(Stored items):
-=-=-

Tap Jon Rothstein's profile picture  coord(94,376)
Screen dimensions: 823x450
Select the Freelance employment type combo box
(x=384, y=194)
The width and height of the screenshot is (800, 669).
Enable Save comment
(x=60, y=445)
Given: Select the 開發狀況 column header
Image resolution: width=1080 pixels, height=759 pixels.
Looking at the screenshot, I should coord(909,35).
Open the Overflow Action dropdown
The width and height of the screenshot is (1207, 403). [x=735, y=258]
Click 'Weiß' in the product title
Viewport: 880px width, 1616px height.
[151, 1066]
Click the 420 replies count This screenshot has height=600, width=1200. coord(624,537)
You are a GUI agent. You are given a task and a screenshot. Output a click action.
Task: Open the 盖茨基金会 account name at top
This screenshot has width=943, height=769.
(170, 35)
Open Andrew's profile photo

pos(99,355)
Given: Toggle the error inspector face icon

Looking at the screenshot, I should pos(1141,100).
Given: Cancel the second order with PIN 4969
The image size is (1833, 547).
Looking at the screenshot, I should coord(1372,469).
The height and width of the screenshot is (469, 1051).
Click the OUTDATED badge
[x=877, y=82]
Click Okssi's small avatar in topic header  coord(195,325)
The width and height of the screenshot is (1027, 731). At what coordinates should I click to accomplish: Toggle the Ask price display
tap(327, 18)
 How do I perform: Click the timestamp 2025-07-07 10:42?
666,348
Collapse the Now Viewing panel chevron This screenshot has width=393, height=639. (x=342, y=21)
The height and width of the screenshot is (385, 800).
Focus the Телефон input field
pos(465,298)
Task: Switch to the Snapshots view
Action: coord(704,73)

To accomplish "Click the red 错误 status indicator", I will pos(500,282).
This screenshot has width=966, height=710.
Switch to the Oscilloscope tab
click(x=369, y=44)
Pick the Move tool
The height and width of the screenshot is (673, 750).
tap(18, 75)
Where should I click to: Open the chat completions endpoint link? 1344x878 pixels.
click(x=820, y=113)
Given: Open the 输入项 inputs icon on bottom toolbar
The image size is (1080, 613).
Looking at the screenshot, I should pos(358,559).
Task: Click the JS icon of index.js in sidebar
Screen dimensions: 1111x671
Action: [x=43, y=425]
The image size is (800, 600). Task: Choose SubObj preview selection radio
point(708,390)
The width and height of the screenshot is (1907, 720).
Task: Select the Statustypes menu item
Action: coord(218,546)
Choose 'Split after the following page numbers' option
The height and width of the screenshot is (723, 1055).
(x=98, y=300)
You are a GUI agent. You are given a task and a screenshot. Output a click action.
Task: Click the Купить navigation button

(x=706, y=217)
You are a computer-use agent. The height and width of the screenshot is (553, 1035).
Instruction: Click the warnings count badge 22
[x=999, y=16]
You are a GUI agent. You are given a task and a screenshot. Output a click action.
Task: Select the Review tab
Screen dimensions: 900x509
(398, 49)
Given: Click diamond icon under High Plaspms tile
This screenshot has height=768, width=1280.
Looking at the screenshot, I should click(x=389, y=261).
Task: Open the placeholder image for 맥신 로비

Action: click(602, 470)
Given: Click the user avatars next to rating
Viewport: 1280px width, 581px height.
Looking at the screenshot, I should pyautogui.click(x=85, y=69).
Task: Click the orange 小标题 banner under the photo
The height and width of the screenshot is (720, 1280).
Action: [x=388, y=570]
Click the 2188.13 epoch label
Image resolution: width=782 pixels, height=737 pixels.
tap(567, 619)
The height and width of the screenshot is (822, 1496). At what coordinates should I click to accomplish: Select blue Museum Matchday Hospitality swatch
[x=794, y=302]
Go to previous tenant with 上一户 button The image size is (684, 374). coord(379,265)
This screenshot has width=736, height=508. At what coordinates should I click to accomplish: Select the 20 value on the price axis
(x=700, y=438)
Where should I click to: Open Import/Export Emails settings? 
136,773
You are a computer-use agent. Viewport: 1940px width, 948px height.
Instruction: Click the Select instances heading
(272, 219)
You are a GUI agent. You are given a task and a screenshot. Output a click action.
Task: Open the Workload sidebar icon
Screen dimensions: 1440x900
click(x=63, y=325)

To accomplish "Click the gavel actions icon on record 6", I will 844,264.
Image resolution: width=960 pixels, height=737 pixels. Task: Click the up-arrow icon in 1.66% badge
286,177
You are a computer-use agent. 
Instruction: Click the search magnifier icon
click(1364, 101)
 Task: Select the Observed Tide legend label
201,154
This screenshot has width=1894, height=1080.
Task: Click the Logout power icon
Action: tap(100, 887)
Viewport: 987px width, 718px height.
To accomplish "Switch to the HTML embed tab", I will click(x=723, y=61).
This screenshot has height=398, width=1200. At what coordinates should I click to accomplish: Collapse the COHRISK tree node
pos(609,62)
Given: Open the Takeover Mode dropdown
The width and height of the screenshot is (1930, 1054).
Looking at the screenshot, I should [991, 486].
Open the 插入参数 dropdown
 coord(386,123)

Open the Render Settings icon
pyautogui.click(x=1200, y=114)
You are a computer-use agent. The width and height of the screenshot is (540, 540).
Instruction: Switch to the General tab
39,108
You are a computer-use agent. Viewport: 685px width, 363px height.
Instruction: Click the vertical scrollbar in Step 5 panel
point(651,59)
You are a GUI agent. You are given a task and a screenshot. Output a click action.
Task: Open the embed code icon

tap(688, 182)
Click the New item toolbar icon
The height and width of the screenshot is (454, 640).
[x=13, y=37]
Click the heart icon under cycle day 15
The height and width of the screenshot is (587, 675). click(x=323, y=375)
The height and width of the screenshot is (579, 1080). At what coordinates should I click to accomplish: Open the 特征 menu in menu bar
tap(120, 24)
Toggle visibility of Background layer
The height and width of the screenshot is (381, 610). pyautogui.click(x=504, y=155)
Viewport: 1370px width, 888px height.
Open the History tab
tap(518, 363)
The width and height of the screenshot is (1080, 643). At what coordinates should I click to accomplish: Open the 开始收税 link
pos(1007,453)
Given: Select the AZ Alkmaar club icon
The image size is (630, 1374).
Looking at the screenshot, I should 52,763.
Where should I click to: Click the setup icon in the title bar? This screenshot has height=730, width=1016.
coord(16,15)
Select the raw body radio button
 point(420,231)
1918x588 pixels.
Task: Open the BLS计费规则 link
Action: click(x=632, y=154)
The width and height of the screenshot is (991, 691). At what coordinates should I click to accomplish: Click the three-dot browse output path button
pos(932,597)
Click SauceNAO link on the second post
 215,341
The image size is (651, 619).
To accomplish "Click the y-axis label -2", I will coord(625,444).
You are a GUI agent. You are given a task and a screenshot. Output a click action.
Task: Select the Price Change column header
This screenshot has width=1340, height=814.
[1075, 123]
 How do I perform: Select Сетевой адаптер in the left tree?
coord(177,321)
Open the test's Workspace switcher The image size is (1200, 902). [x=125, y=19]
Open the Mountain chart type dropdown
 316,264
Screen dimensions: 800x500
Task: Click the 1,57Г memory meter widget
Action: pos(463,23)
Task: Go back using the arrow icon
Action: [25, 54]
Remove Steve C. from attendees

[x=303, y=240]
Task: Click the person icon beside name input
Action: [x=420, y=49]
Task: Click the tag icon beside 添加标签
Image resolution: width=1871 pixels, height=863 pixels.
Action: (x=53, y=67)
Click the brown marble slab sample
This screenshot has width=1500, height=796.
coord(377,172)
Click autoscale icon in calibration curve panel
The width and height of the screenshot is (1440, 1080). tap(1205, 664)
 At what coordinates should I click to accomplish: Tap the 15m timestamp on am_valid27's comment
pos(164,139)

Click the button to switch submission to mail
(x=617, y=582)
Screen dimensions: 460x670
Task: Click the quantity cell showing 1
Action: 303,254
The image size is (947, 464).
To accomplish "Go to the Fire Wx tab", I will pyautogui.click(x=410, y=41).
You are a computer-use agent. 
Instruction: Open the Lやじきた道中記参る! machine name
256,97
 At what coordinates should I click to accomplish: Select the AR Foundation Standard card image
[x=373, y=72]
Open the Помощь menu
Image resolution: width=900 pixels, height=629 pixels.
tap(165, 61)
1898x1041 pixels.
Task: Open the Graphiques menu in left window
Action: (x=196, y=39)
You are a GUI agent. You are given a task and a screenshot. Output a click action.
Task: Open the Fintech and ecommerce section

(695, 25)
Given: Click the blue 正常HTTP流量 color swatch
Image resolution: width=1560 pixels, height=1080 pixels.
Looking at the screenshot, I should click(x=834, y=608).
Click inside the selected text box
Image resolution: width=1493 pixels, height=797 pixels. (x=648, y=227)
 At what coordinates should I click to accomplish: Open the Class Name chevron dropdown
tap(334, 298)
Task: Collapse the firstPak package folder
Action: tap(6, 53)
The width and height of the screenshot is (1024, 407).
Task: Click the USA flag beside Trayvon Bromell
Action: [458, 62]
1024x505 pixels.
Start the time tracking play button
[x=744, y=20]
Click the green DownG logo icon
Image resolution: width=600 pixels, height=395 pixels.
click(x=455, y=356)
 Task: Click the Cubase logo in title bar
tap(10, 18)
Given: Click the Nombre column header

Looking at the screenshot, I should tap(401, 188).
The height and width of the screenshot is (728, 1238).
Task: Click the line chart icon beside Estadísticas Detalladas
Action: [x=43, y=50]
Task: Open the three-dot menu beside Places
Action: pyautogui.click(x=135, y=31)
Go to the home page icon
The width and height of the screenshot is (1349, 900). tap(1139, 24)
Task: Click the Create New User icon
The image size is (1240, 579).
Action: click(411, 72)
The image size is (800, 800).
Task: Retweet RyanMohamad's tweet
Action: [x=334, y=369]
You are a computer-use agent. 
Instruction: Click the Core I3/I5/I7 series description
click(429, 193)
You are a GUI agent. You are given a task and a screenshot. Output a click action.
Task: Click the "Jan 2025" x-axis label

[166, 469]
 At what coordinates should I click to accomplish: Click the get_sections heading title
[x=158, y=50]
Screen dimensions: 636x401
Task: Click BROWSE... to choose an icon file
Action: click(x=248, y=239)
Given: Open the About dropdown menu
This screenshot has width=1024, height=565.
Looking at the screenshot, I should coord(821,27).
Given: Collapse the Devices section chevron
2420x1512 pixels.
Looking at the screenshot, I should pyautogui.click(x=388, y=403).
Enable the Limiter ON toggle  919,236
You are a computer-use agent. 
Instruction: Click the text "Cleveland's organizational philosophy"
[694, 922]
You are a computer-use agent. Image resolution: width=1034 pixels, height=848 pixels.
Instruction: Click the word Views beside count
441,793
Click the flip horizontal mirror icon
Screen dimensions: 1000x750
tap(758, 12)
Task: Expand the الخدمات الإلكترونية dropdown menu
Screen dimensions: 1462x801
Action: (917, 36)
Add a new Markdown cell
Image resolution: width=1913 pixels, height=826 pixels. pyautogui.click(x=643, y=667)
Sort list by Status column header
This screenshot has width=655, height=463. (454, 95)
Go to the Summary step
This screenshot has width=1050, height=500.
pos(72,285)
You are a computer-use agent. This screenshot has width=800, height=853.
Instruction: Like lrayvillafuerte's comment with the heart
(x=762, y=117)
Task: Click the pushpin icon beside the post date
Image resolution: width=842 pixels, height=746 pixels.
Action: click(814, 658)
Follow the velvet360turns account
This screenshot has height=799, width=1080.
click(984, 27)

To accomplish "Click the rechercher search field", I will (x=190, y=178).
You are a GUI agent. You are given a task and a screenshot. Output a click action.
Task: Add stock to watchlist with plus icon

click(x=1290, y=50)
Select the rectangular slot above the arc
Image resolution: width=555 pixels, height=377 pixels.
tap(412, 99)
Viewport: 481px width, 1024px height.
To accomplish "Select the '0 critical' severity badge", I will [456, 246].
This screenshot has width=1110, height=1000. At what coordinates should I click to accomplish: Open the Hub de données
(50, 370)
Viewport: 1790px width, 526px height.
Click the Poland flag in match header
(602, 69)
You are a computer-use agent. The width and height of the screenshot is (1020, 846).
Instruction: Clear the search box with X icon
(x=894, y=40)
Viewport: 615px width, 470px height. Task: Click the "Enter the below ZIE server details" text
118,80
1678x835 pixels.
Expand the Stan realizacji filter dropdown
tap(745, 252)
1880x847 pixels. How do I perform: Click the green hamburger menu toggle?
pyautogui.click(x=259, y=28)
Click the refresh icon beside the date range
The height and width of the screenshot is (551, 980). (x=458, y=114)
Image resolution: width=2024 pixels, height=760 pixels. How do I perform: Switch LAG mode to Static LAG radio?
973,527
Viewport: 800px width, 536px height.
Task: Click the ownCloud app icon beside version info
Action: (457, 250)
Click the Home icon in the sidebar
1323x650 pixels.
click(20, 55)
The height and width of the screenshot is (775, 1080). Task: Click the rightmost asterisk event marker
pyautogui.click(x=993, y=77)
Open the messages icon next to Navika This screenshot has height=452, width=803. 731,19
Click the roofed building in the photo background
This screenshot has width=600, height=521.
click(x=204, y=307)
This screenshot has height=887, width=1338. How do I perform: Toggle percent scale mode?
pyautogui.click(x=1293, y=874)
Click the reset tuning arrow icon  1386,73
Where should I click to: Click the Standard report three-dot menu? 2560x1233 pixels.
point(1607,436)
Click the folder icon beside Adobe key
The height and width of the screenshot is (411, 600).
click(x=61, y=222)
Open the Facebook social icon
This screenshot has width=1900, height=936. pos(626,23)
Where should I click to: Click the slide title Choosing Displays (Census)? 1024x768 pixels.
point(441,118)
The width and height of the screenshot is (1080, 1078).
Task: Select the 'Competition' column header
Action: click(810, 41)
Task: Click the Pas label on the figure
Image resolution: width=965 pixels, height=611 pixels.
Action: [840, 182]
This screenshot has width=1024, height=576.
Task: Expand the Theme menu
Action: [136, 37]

-=-=-

Count how many lines in the data contain the word "sidebar". Reply with that number only.

3